**Your objective**
Quote exactly the lines from the start of the entries to the one with "The height and width of the screenshot is (603, 1024).", both ends included.

### Material supplied ###

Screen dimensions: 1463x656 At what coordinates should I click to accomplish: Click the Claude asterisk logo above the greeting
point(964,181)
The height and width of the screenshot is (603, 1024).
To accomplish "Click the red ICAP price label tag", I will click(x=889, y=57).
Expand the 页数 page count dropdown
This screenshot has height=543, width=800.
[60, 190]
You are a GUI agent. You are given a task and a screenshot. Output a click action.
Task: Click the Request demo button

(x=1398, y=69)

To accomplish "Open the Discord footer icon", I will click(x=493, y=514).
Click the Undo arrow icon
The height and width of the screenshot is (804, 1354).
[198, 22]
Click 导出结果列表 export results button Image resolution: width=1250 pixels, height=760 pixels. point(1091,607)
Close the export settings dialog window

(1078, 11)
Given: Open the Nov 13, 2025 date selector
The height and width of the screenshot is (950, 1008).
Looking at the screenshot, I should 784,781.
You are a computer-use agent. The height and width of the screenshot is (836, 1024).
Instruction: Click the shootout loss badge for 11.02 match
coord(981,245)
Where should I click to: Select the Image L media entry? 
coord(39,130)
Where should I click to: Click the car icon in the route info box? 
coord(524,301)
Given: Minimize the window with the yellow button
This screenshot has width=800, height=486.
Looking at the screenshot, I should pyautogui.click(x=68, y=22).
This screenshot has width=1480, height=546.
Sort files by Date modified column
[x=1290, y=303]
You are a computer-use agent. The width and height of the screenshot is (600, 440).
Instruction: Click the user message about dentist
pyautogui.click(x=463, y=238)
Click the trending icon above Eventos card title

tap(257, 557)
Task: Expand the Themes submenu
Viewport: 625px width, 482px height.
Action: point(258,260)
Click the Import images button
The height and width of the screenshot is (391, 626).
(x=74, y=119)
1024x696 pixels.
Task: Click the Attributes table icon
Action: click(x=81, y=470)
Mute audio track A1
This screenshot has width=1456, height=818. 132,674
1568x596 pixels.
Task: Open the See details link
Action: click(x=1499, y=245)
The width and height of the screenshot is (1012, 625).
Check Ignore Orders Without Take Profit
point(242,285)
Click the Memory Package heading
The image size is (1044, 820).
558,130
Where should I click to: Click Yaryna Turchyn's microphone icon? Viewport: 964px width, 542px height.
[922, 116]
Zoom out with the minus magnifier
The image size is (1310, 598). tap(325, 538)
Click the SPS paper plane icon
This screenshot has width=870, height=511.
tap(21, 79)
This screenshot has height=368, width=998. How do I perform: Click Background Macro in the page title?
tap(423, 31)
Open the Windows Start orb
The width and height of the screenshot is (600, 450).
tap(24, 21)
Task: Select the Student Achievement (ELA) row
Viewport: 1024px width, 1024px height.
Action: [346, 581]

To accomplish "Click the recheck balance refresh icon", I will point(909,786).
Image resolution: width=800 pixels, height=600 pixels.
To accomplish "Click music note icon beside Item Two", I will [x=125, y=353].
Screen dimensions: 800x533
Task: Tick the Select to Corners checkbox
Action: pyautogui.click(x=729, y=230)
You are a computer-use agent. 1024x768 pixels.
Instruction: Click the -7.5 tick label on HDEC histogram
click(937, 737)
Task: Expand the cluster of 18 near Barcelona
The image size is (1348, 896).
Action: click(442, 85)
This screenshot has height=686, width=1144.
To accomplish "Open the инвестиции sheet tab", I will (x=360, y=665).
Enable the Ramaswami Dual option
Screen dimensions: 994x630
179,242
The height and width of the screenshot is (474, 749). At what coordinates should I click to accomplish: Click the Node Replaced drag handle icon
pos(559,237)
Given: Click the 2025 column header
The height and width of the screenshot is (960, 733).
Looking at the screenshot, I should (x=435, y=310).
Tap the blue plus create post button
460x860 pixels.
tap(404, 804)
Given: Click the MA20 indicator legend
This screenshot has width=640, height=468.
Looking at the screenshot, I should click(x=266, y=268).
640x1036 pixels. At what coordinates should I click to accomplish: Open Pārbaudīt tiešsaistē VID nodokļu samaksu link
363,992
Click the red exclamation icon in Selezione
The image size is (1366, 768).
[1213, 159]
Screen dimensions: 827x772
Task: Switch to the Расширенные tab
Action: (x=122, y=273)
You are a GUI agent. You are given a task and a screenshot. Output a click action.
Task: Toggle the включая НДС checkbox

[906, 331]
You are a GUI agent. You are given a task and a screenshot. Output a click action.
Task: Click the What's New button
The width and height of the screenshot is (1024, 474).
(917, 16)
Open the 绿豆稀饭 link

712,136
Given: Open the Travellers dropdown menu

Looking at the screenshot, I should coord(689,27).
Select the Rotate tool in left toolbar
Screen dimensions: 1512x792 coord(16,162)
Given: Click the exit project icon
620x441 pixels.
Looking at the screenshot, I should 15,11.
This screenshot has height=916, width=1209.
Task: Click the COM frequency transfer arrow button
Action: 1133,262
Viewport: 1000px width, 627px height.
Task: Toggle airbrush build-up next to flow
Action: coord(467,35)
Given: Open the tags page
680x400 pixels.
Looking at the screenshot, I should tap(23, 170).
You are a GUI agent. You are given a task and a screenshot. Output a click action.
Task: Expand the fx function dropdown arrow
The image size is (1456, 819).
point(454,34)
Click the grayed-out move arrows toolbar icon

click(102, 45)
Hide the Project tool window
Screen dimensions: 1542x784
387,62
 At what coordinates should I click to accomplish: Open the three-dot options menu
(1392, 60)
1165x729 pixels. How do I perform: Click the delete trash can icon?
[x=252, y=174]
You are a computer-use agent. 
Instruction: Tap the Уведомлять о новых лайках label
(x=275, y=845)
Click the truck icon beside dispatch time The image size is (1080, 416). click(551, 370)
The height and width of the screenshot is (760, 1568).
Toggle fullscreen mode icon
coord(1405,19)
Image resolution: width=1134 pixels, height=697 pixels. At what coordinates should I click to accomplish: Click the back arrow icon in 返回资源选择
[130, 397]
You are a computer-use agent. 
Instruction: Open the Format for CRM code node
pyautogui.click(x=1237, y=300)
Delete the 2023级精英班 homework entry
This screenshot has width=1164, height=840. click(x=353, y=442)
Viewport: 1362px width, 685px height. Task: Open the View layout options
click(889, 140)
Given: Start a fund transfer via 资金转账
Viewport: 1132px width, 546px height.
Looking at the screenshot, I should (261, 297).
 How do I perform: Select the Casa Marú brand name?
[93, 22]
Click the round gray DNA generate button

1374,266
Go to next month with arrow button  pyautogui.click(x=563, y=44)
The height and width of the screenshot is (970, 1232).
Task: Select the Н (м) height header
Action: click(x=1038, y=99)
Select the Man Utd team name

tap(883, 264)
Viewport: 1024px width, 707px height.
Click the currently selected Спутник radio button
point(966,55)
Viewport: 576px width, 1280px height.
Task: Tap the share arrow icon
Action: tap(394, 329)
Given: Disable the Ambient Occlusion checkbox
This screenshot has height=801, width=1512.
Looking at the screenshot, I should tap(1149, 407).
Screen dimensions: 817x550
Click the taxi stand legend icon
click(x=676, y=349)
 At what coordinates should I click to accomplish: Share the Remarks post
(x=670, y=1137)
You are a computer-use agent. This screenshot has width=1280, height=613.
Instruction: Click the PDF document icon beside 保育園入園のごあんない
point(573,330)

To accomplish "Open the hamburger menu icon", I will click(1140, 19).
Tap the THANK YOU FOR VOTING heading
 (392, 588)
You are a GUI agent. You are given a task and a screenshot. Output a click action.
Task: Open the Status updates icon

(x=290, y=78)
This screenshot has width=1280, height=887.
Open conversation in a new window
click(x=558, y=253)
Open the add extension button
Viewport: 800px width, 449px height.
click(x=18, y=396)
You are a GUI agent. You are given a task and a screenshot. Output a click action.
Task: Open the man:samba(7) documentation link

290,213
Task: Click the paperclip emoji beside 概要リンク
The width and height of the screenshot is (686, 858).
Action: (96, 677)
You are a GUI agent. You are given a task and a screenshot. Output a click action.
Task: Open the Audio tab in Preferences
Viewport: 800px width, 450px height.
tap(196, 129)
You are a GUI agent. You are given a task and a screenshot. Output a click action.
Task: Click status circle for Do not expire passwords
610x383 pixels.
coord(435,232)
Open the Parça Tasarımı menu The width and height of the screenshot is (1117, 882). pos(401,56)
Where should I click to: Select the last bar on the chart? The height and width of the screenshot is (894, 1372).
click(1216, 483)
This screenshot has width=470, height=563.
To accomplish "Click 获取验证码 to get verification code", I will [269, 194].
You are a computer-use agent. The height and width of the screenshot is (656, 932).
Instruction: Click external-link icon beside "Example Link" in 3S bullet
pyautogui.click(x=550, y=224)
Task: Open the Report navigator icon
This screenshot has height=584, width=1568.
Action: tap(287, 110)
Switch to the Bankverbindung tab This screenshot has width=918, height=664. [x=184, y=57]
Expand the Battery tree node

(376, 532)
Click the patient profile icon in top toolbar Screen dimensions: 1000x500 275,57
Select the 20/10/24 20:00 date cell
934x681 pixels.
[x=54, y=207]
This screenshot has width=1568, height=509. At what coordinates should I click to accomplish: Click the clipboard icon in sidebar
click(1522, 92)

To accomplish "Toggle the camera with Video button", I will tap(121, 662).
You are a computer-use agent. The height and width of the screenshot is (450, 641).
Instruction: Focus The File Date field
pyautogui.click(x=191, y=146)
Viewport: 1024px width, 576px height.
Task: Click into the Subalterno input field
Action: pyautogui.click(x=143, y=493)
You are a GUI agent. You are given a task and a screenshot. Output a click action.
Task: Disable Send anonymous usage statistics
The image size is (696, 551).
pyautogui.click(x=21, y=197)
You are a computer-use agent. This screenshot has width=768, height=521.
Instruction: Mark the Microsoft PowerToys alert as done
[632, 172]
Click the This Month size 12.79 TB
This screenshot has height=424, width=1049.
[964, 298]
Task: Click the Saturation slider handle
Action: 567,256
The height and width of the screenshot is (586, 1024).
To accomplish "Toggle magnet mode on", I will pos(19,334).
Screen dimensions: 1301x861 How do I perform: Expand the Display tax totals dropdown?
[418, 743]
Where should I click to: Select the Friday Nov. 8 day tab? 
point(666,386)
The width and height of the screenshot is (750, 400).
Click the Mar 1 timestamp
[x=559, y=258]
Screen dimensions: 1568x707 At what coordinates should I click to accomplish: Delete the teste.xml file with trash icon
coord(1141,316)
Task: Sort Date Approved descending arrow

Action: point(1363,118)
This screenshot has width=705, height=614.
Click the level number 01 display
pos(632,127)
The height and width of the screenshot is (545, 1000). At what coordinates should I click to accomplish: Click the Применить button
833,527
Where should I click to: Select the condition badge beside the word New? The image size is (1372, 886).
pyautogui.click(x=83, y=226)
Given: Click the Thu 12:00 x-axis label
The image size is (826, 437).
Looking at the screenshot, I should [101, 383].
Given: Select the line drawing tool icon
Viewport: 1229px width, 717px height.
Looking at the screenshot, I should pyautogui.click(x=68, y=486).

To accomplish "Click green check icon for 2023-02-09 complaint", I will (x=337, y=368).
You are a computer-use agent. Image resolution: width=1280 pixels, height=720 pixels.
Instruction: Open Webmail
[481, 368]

###

**Answer for this exercise**
Screen dimensions: 1463x656 At what coordinates should I click to accomplish: Click the Claude asterisk logo above the greeting
point(964,181)
The height and width of the screenshot is (603, 1024).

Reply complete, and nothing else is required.